◆ **What to work on**
Go through the data below line by line and count those containing the word "image". Reply with the count only.

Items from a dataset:
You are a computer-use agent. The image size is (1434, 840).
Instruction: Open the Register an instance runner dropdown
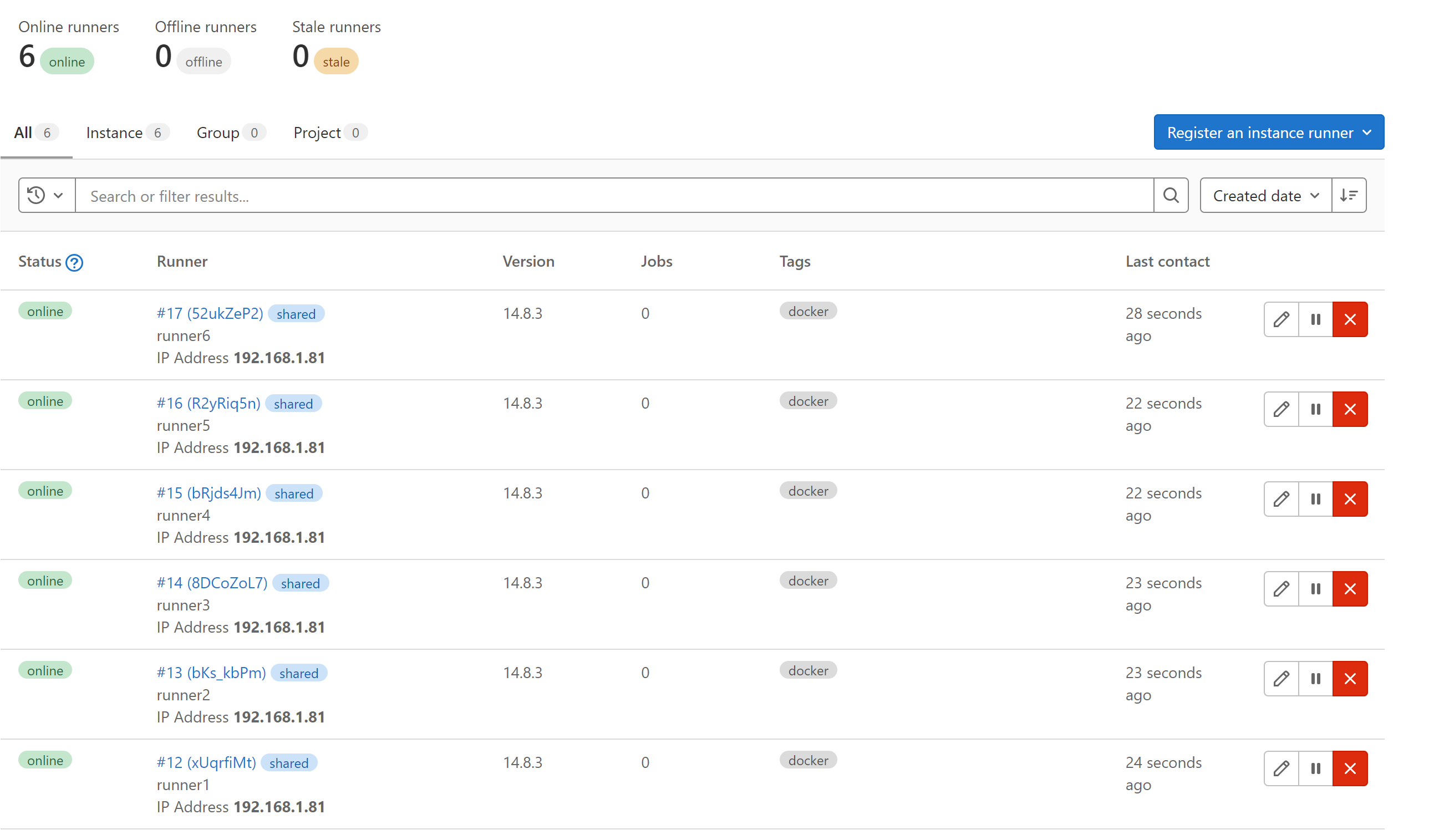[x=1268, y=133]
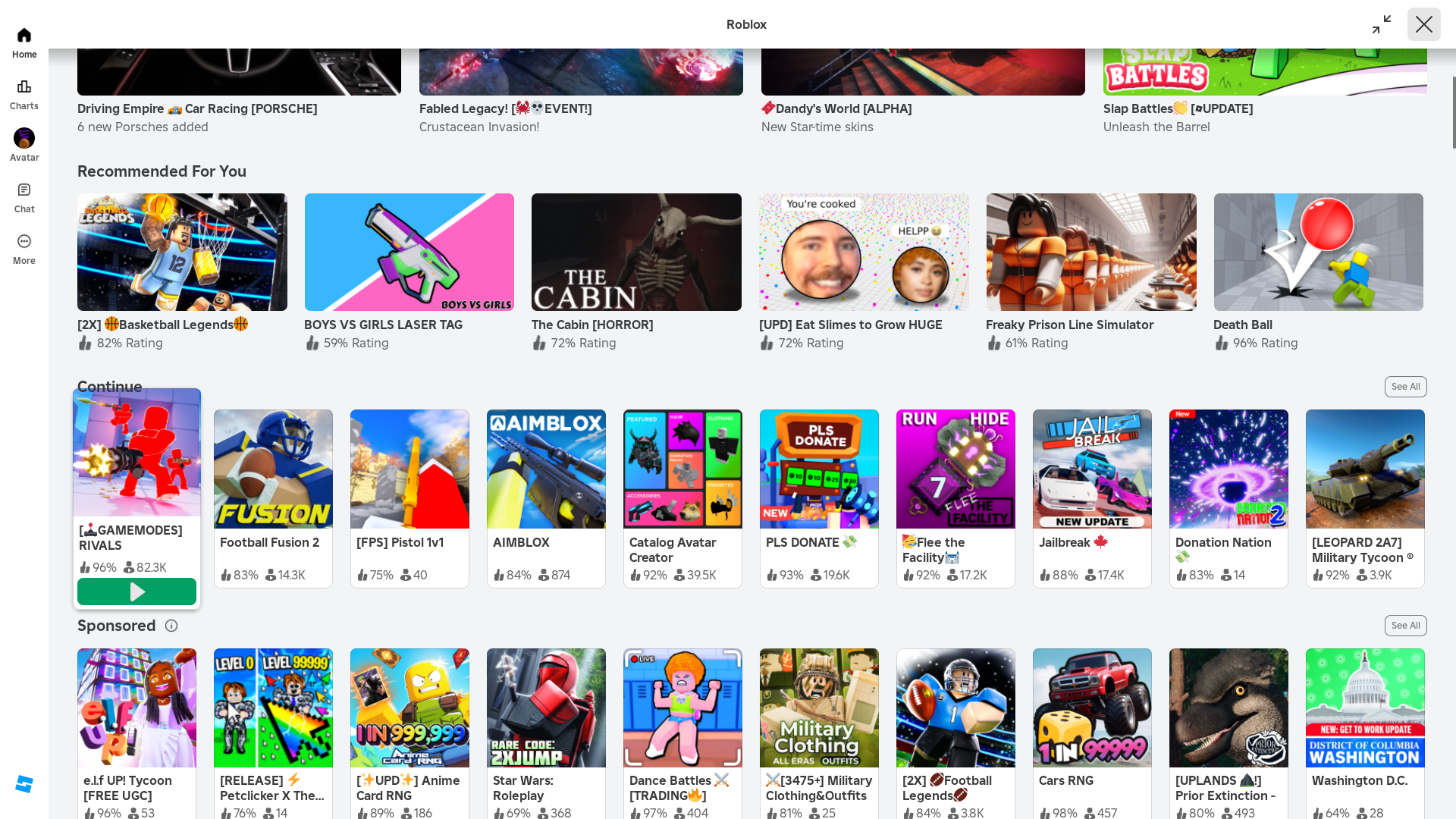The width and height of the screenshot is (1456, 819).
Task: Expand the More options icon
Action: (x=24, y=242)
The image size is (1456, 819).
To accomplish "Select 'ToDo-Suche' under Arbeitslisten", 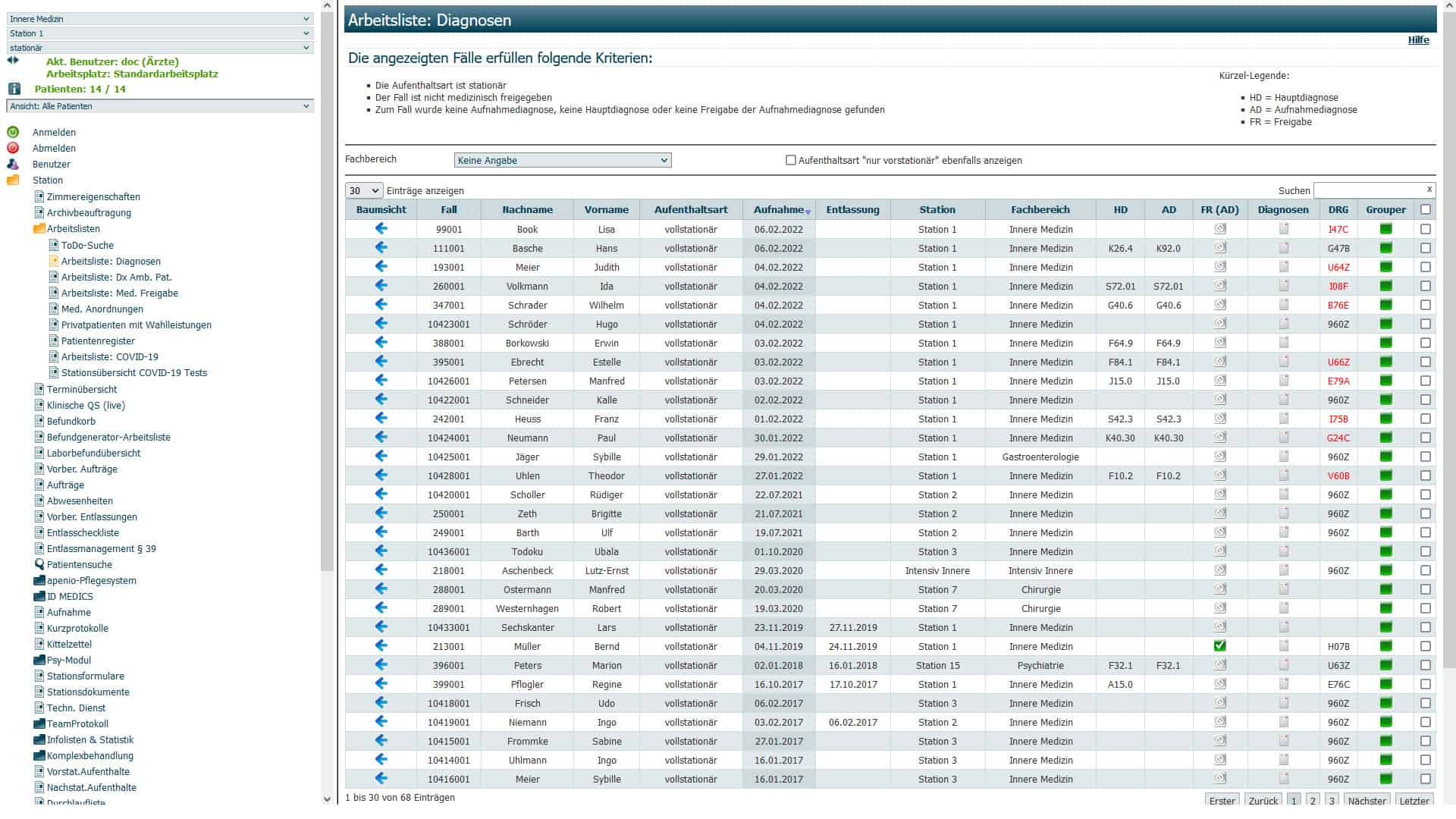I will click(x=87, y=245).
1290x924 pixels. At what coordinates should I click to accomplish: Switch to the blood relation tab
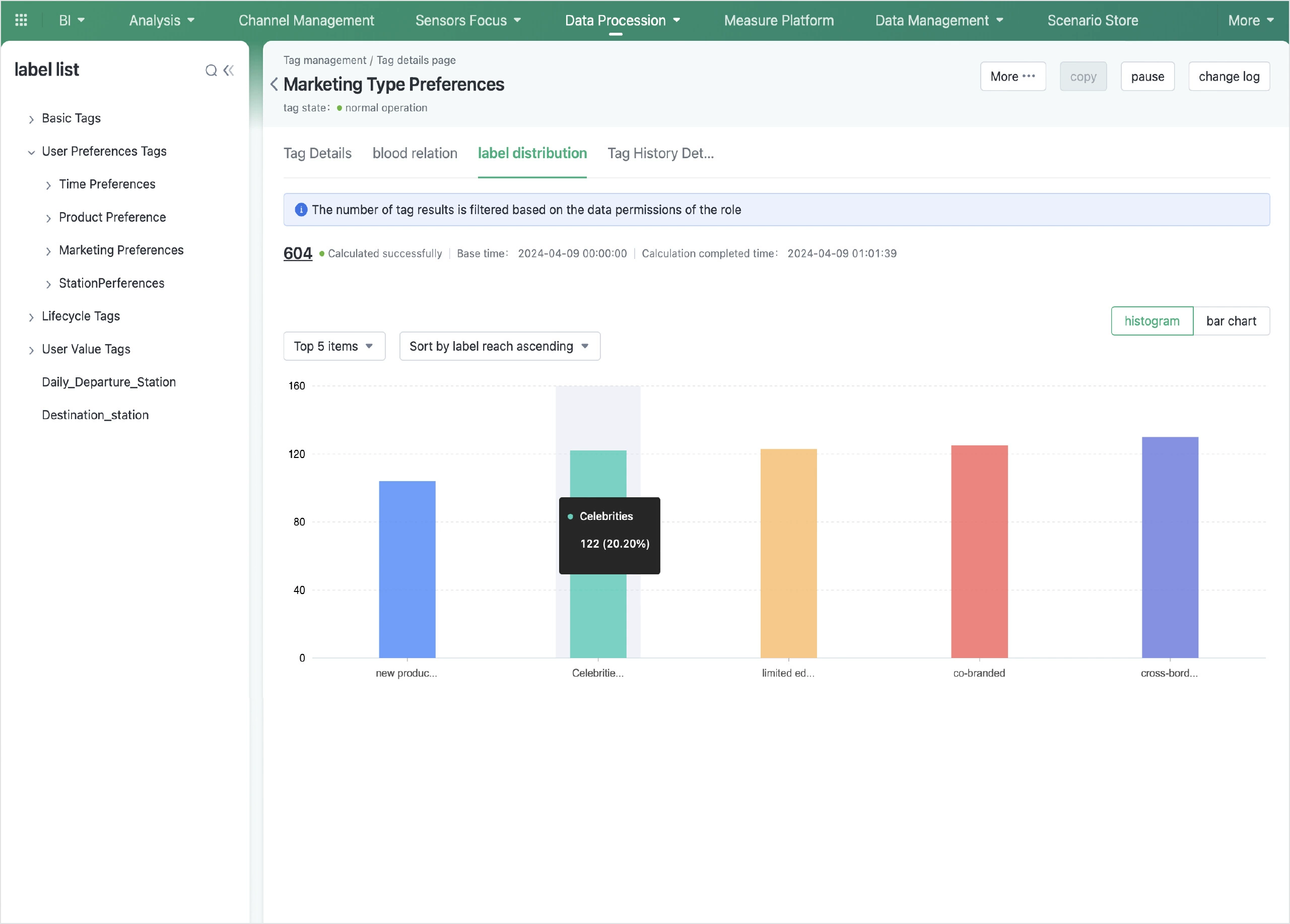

◆ **Output below**
2